▶ REQUIRED WORK:
Identify all lines below that hold "bookmark" and collect them.

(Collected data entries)
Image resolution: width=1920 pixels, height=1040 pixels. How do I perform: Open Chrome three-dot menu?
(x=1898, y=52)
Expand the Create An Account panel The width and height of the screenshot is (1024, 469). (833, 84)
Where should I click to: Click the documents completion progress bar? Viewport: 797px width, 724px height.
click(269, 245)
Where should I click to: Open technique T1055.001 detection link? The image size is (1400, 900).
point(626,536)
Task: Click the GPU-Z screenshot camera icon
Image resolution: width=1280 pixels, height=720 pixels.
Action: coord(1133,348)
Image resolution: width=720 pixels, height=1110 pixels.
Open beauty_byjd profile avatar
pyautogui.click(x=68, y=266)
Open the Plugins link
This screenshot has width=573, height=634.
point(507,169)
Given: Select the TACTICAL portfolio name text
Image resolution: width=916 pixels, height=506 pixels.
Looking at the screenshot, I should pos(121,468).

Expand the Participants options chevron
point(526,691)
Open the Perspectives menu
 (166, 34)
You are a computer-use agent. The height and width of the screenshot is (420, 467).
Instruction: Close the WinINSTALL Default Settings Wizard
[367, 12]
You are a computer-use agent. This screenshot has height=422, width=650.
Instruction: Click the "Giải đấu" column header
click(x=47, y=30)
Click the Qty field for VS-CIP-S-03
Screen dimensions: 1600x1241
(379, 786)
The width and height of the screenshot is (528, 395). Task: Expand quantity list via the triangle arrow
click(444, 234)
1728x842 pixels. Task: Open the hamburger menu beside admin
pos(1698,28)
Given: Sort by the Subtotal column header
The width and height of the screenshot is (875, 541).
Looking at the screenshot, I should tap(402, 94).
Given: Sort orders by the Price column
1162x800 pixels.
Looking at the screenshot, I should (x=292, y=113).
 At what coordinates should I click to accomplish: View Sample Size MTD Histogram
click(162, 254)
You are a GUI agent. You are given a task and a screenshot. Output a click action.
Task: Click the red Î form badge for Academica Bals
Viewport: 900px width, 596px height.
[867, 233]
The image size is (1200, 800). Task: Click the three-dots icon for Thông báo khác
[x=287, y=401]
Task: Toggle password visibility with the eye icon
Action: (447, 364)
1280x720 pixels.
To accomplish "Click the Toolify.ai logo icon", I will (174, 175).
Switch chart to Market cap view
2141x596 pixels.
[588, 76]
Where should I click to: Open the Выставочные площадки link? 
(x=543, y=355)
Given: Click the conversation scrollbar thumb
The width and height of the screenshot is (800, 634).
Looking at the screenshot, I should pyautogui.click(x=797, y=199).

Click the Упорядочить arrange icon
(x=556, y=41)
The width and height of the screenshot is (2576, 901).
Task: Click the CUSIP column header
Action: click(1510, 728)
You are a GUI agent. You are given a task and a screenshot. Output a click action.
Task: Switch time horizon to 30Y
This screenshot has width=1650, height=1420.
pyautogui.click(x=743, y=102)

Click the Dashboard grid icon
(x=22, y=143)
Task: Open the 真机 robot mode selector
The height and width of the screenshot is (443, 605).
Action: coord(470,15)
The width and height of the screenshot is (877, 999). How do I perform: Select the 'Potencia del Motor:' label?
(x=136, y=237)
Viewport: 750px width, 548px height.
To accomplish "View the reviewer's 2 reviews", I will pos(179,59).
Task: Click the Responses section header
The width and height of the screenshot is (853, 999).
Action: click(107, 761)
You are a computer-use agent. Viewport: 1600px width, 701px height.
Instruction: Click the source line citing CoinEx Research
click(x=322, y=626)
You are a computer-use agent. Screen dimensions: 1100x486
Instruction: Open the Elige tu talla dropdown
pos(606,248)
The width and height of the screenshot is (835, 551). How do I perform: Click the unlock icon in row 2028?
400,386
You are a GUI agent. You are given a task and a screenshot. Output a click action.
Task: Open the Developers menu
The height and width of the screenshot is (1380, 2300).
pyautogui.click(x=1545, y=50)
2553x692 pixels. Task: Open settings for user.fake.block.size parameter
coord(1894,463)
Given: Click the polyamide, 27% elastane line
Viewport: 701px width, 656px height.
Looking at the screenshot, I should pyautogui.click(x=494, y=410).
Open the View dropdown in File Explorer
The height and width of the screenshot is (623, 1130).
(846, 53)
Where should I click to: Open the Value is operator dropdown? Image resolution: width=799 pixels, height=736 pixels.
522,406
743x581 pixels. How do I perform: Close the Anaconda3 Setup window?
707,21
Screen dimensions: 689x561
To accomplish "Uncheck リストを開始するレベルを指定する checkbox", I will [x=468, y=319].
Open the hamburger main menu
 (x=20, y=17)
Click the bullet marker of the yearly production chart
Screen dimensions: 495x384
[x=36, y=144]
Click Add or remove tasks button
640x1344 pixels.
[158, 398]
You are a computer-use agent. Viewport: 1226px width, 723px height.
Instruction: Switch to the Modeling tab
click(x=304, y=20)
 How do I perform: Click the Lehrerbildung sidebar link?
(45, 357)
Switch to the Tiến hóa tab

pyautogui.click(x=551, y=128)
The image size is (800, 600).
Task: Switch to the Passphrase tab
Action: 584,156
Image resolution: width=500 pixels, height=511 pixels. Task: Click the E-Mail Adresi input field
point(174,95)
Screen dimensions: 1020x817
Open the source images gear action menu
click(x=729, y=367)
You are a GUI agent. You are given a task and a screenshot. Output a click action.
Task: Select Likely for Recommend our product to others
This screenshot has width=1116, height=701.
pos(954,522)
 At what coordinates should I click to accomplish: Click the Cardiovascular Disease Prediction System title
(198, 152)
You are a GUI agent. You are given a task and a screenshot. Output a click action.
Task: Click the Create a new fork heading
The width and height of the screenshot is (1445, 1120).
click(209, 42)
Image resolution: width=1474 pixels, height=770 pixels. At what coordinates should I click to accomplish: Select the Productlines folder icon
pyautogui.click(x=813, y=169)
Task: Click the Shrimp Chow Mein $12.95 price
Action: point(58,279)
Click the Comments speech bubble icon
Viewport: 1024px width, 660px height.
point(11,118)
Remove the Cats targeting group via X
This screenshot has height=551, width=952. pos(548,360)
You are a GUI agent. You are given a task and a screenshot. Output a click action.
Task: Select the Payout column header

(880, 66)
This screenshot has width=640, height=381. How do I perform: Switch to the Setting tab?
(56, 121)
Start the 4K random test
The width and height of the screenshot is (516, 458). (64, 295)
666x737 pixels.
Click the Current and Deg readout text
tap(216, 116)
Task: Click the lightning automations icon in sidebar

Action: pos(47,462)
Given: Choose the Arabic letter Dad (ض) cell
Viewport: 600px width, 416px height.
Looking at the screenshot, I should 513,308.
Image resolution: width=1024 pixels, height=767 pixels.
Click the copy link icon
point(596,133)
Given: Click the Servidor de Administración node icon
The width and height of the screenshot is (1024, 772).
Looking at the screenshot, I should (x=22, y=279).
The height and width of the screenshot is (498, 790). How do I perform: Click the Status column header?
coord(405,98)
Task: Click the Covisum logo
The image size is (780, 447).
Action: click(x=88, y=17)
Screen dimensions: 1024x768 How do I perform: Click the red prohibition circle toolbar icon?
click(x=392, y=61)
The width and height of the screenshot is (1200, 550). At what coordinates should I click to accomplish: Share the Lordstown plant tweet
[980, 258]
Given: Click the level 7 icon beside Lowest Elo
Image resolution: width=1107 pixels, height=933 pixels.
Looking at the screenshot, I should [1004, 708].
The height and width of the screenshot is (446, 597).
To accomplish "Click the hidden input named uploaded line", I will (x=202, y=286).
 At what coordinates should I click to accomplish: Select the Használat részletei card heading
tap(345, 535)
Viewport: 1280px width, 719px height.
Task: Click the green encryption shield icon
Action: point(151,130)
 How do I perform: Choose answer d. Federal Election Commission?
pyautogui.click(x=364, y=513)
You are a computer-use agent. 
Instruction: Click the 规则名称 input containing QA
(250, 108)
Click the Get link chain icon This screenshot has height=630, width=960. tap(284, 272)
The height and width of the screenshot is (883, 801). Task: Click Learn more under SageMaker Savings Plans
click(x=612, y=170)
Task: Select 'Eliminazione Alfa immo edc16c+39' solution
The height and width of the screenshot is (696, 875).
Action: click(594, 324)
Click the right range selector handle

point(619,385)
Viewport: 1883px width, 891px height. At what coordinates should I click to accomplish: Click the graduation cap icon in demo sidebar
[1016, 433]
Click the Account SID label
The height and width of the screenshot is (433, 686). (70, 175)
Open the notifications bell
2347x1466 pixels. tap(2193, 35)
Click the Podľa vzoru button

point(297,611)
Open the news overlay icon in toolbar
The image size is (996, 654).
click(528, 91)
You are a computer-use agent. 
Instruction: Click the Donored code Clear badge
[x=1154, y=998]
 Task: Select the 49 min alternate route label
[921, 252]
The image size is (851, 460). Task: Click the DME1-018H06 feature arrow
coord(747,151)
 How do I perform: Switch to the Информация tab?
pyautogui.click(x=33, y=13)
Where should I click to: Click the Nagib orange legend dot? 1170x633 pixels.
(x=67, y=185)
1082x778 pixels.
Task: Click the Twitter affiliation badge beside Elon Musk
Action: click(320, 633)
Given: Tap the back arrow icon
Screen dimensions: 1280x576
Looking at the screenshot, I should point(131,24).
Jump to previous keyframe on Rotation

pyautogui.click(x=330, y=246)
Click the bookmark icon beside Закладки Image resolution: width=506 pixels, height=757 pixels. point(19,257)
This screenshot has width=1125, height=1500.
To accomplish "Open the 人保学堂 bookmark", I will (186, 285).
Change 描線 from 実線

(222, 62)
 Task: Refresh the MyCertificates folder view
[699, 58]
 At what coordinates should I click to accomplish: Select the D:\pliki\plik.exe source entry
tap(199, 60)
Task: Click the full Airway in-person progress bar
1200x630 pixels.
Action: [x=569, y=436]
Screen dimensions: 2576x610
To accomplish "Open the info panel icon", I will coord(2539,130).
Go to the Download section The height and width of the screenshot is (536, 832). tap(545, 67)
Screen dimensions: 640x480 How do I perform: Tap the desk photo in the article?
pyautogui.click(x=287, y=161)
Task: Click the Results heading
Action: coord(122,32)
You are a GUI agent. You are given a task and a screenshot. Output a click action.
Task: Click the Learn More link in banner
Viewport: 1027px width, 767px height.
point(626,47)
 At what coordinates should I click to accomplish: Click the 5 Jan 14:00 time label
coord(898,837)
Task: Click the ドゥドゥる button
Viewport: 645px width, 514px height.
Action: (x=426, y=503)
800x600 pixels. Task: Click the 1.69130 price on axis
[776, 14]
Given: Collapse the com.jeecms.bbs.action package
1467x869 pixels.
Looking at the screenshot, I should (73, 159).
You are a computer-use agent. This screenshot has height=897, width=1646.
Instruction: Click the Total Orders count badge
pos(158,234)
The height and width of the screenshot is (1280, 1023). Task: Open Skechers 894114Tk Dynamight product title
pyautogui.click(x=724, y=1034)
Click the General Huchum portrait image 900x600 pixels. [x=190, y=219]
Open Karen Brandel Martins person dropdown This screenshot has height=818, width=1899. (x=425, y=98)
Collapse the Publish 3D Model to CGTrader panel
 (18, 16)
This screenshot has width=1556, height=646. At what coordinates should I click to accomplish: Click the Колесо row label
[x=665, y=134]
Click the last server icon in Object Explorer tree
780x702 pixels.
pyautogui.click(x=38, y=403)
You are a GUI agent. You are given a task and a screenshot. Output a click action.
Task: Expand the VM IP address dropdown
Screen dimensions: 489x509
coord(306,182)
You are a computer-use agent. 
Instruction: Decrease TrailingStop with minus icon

▶ RESULT:
Click the bookmark icon beside Закладки Image resolution: width=506 pixels, height=757 pixels. point(19,257)
To accomplish "Open the 人保学堂 bookmark", I will (186, 285).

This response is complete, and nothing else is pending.